§ Task prompt
Pictures stay out. Extract the lines below from the first one through the line with "Image resolution: width=720", both included.

§ Input
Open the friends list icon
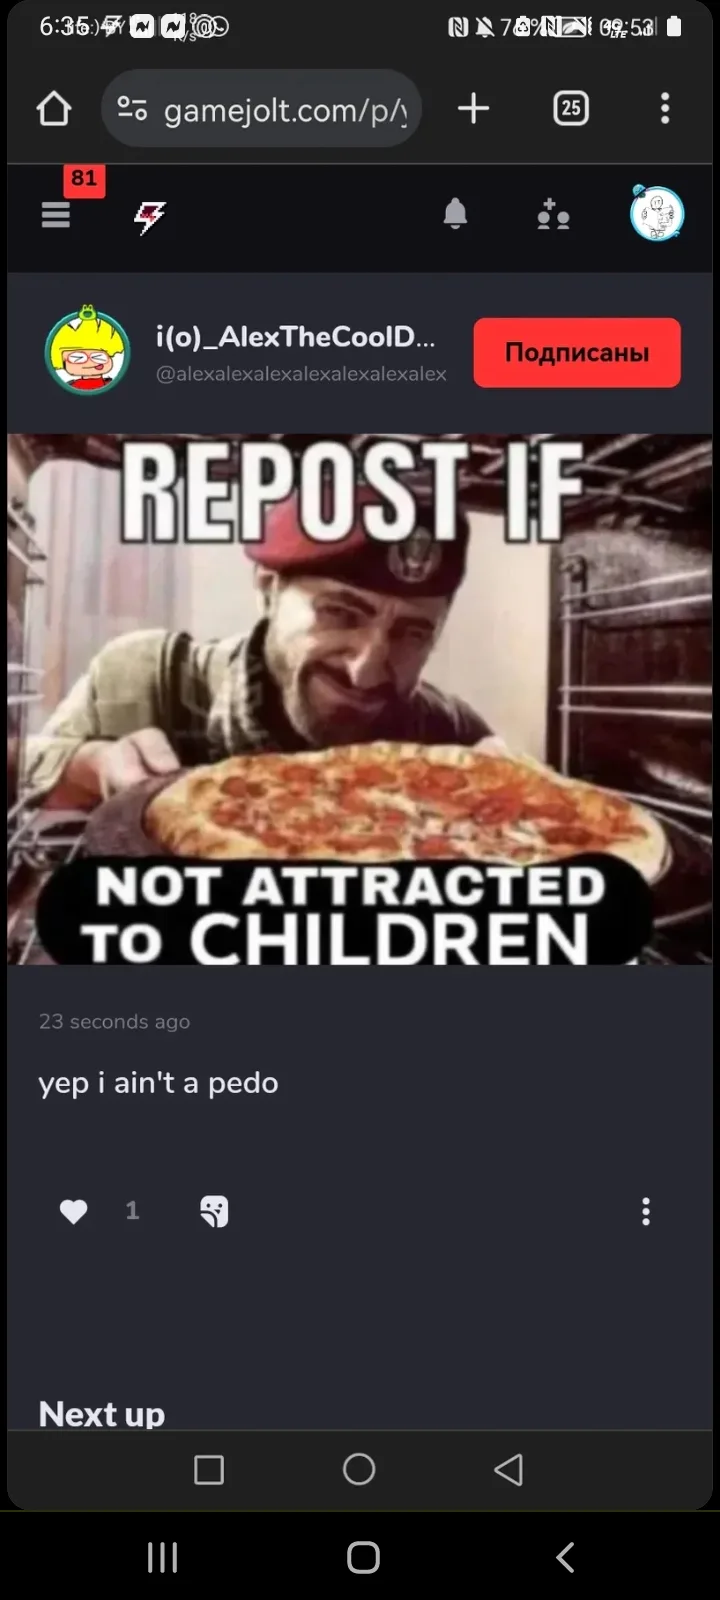Screen dimensions: 720x1600 pos(553,214)
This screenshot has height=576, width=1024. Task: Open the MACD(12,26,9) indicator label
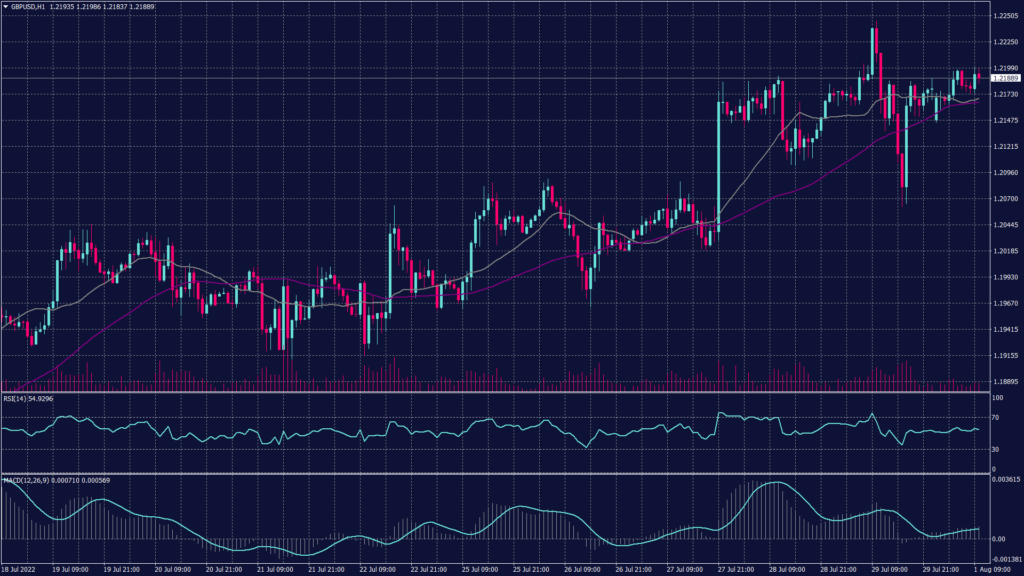coord(22,480)
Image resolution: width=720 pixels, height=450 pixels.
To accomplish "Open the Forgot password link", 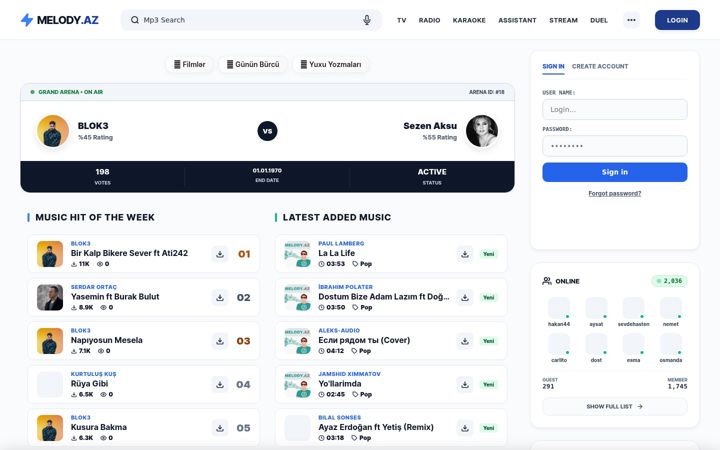I will (614, 193).
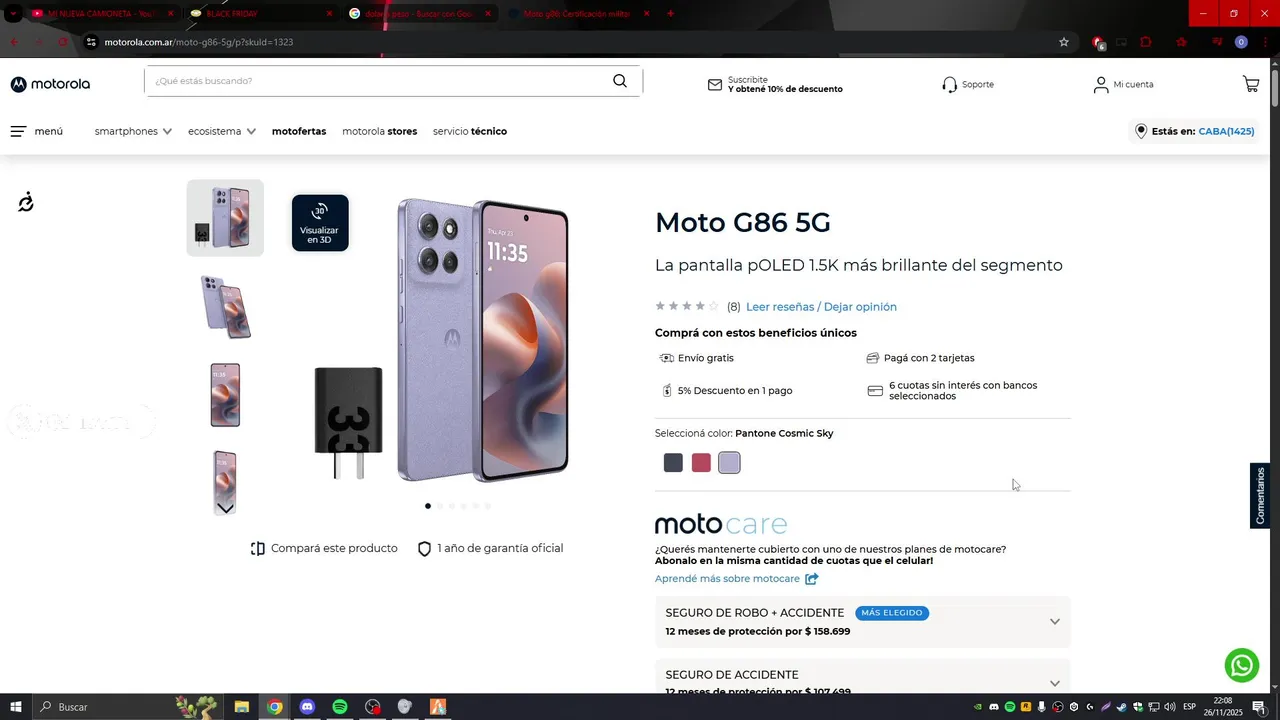Click the search magnifier icon
This screenshot has width=1280, height=720.
click(x=620, y=81)
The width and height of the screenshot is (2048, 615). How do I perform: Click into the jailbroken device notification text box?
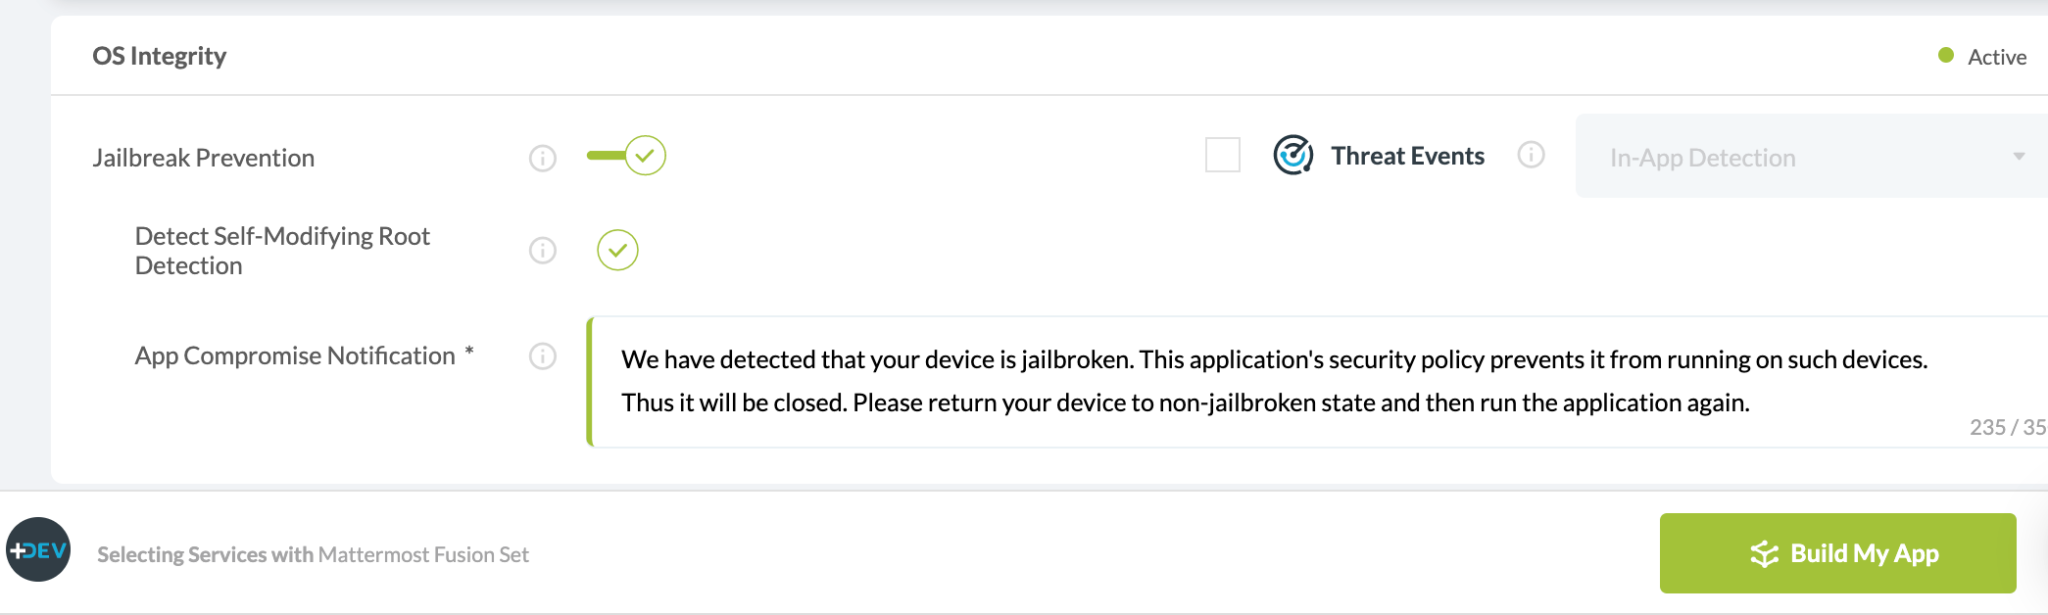tap(1317, 381)
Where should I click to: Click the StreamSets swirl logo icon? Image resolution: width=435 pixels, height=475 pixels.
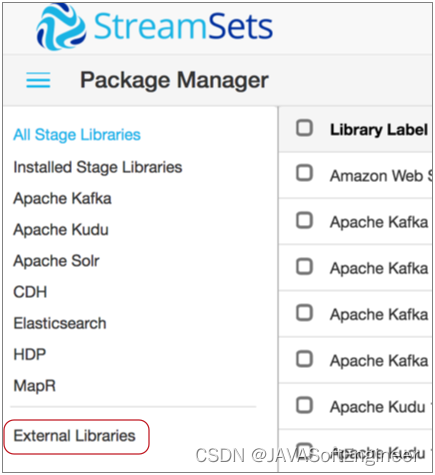61,27
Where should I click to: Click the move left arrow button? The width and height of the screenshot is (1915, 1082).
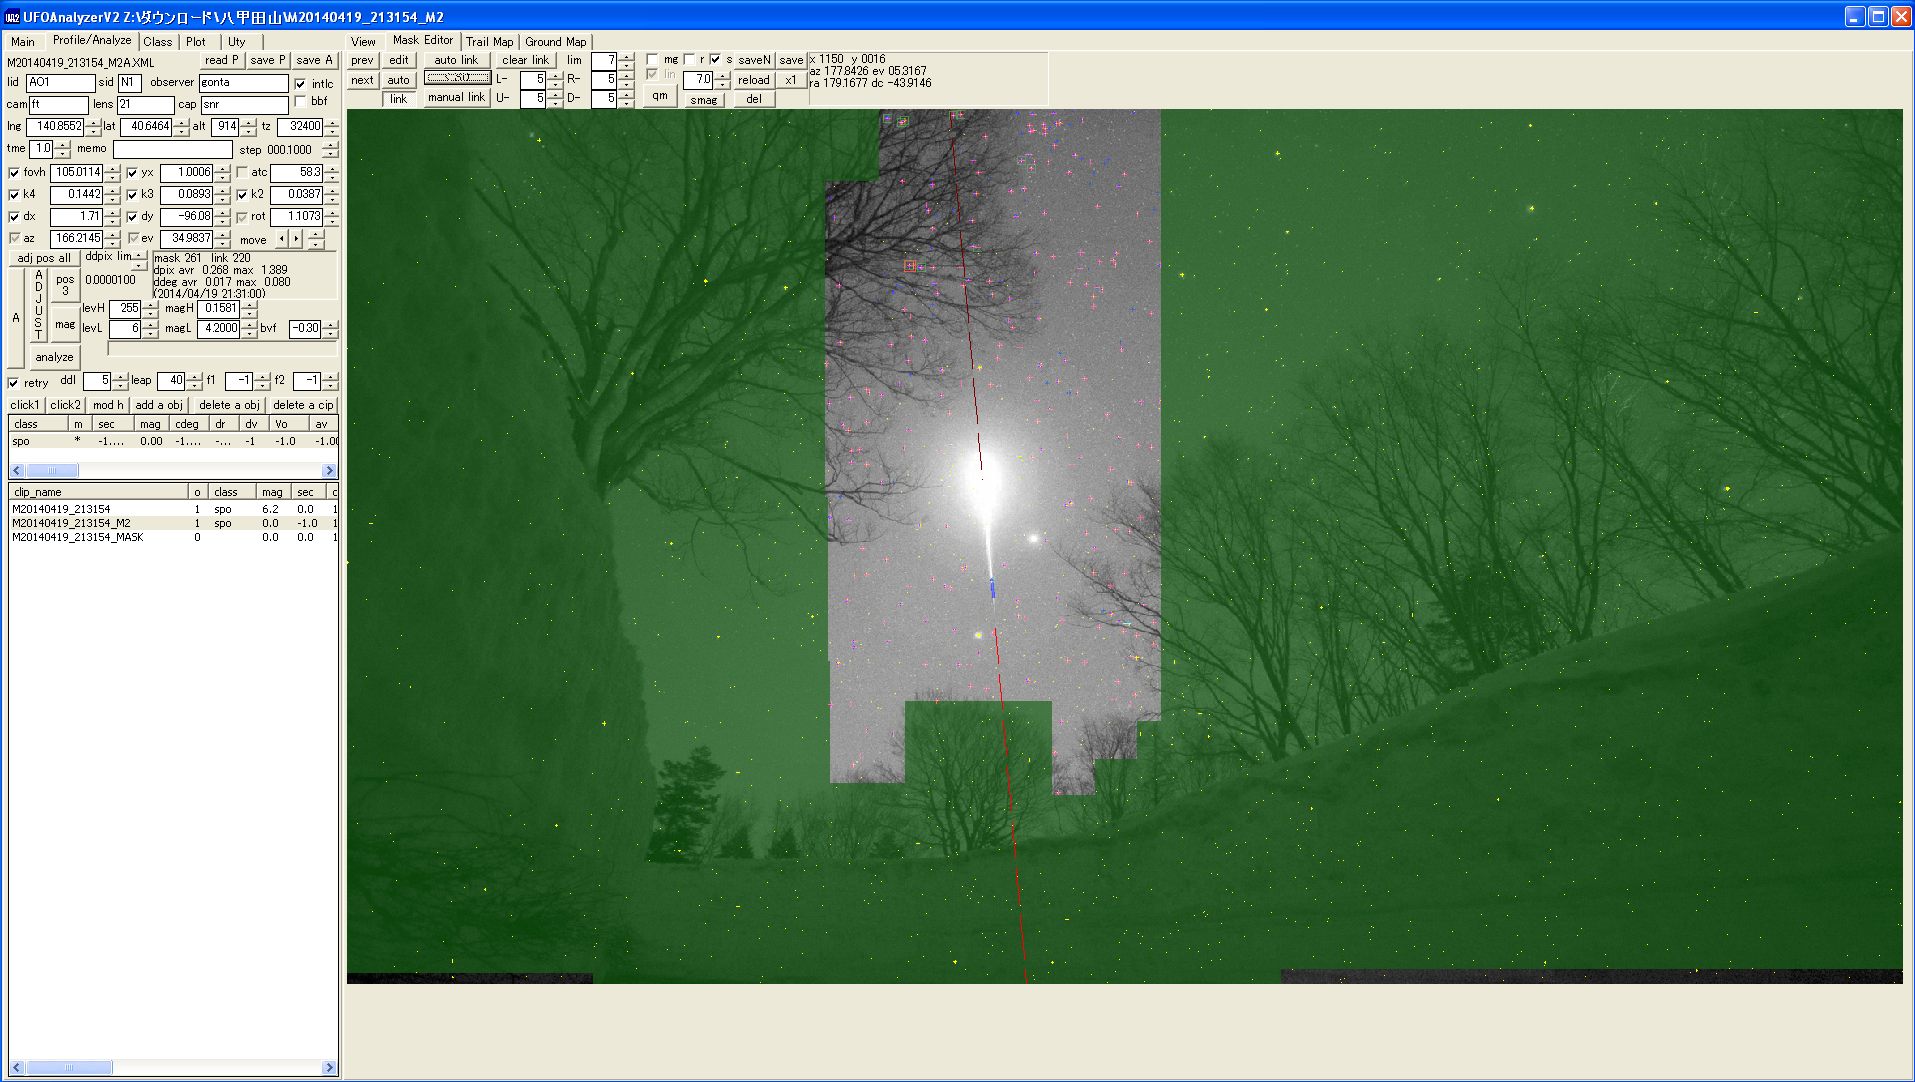[x=281, y=239]
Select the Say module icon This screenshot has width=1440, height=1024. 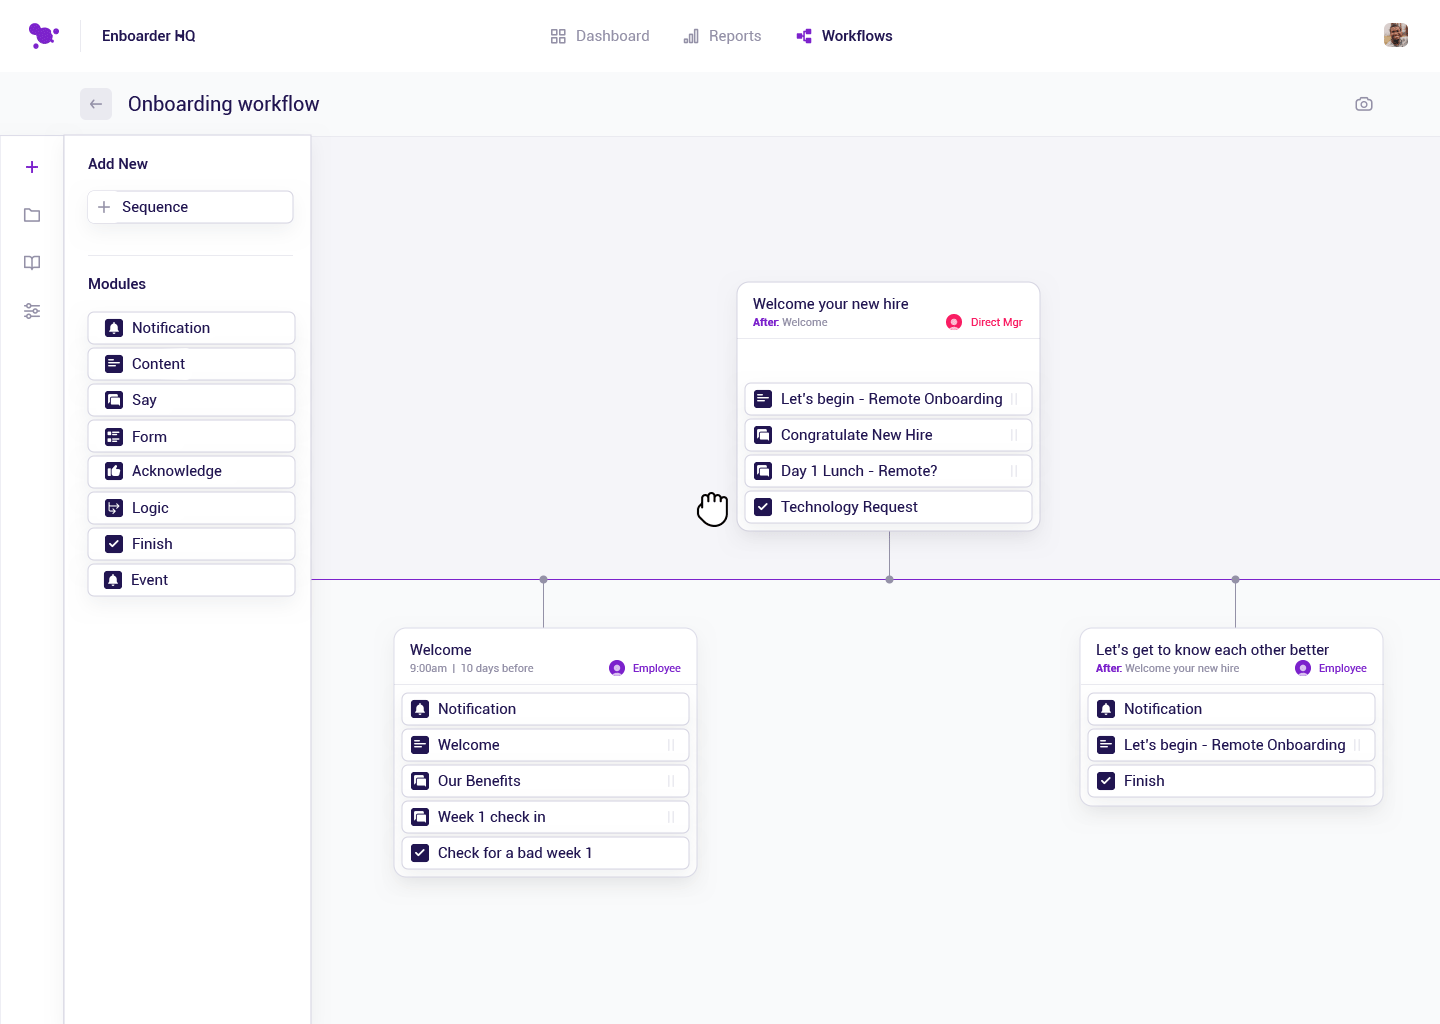point(114,399)
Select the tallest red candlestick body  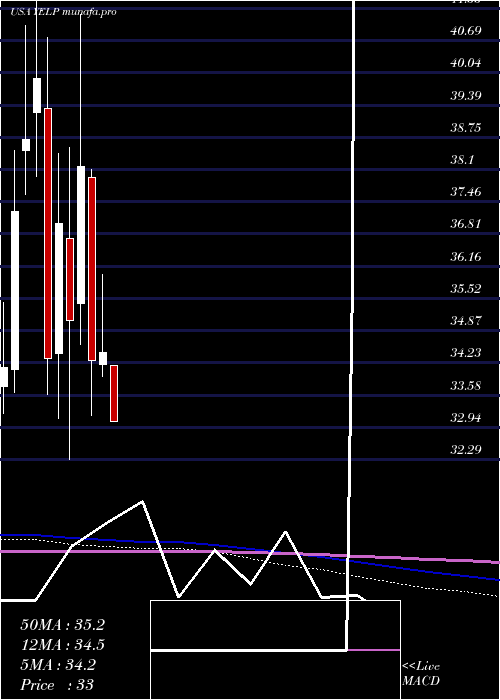pyautogui.click(x=48, y=233)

§ The completed task
Open the friends list icon
Screen dimensions: 720x1600 pos(553,214)
This screenshot has height=576, width=1024. Task: Open the MACD(12,26,9) indicator label
coord(22,480)
Image resolution: width=720 pixels, height=450 pixels.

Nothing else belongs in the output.